31st March
Mar. 31st, 2009 11:16 am![[personal profile]](https://www.dreamwidth.org/img/silk/identity/user.png)
So here are a couple of obvious poems to post.
To his Coy Mistress
by Andrew Marvell
Had we but world enough, and time,
This coyness, lady, were no crime.
We would sit down and think which way
To walk, and pass our long love's day;
Thou by the Indian Ganges' side
Shouldst rubies find; I by the tide
Of Humber would complain. I would
Love you ten years before the Flood;
And you should, if you please, refuse
Till the conversion of the Jews.
My vegetable love should grow
Vaster than empires, and more slow.
An hundred years should go to praise
Thine eyes, and on thy forehead gaze;
Two hundred to adore each breast,
But thirty thousand to the rest;
An age at least to every part,
And the last age should show your heart.
For, lady, you deserve this state,
Nor would I love at lower rate.
But at my back I always hear
Time's winged chariot hurrying near;
And yonder all before us lie
Deserts of vast eternity.
Thy beauty shall no more be found,
Nor, in thy marble vault, shall sound
My echoing song; then worms shall try
That long preserv'd virginity,
And your quaint honour turn to dust,
And into ashes all my lust.
The grave's a fine and private place,
But none I think do there embrace.
Now therefore, while the youthful hue
Sits on thy skin like morning dew,
And while thy willing soul transpires
At every pore with instant fires,
Now let us sport us while we may;
And now, like am'rous birds of prey,
Rather at once our time devour,
Than languish in his slow-chapp'd power.
Let us roll all our strength, and all
Our sweetness, up into one ball;
And tear our pleasures with rough strife
Thorough the iron gates of life.
Thus, though we cannot make our sun
Stand still, yet we will make him run.
by John Donne
Busie olde foole, unruly Sunne;
Why dost thou thus,
Through windowes, and through curtaines call on us?

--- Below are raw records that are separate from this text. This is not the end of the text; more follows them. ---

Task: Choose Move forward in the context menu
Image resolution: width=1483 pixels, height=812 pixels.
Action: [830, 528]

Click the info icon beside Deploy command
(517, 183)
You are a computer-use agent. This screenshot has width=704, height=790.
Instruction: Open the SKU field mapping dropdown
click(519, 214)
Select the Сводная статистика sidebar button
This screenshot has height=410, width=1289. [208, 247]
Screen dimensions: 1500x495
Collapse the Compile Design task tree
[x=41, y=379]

Must to thy motions lovers seasons run?
Sawcy pedantique wretch, goe chide
Late schoole boyes, and sowre prentices,
Goe tell Court-huntsmen, that the King will ride,
Call countrey ands to harvest offices;
Love, all alike, no season knows, nor clyme,
Nor houres, dayes, months, which are the rags of time.
Thy beames, so reverend, and strong
Why shouldst thou thinke?
I could eclipse and cloud them with a winke,
But that I would not lose her sight so long:
If her eyes have not blinded thine
Looke, and tomorrow late, tell mee,
Whether both the India's of spice and Myne
Be where thou leftst them, or lie here with mee.
Aske for those Kings whom thou saw'st yesterday,
And thou shalt heare, All here in one bed lay.
She'is all States, and all Princes, I,
Nothing else is;
Princes doe but play us; compar'd to this,
All honor's mimique; All wealth alchimie,
Thou sunne art halfe as happy'as wee,
In that the world's contracted thus;
Thine ages askes ease, and since thy duties bee
To warme the world, that's done in warming us.
Shine here to us, and thou art every where;
This bed thy center is, these walls, thy spheare.
Irritatingly enough I can't seem to find the original spelling of Marvell's 'To His Coy Mistress'. I fear it loses much of it's charm when tidied up to suit modern teaching requirements. And also, it ain't what the poet wrote. Bah humbug.
no subject
Date: 2009-03-31 12:35 pm (UTC)no subject
Date: 2009-03-31 01:05 pm (UTC)May all your days start as wonderfully, and may they all be different.
no subject
Date: 2009-03-31 02:40 pm (UTC)Some that have deeper digg'd love's mine than I,
Say, where his centric happiness doth lie.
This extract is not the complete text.